Pasó el mes, el cual vivimos entre pobreza de dinero y abundancia de hambre, y tuvimos que desocupar la casa… Oh, cruel destino… Todavía nos esperaban más penurias.

Nos “hospedamos” ahora (por consejos y ayuda de uno de los hermanos de René) en la construcción (de una fábrica) que se levantaba por la avenida Revolución. Nos permitieron instalarnos en la (casucha) que normalmente se improvisa para guardar las herramientas de los trabajadores. Ahí, entre palas, picos, polvo de cal, y cemento, ladrillos y tabiques que nos servían de paredes con más rendijas que paredes y un techo de láminas amarradas a como se antojó a los que las acomodaron, cada quien escogió su rincón.

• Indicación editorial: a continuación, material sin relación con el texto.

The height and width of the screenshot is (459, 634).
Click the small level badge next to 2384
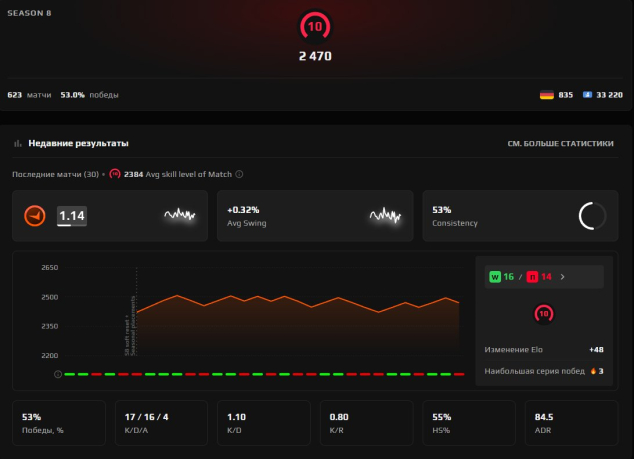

Una maleta vieja en donde teníamos un poco de ropa era todo nuestro patrimonio. Cuánta pobreza en nuestros rostros y en nuestra real existencia de pobres diablos sin casa, ni comida, ni guitarra, ni gloria, ni aplauso, ni maquillaje, sólo teníamos a nuestras santas madres que a más de mil kilómetros de nosotros estaban seguramente elevando sus oraciones pidiéndole al cielo que nos iluminara.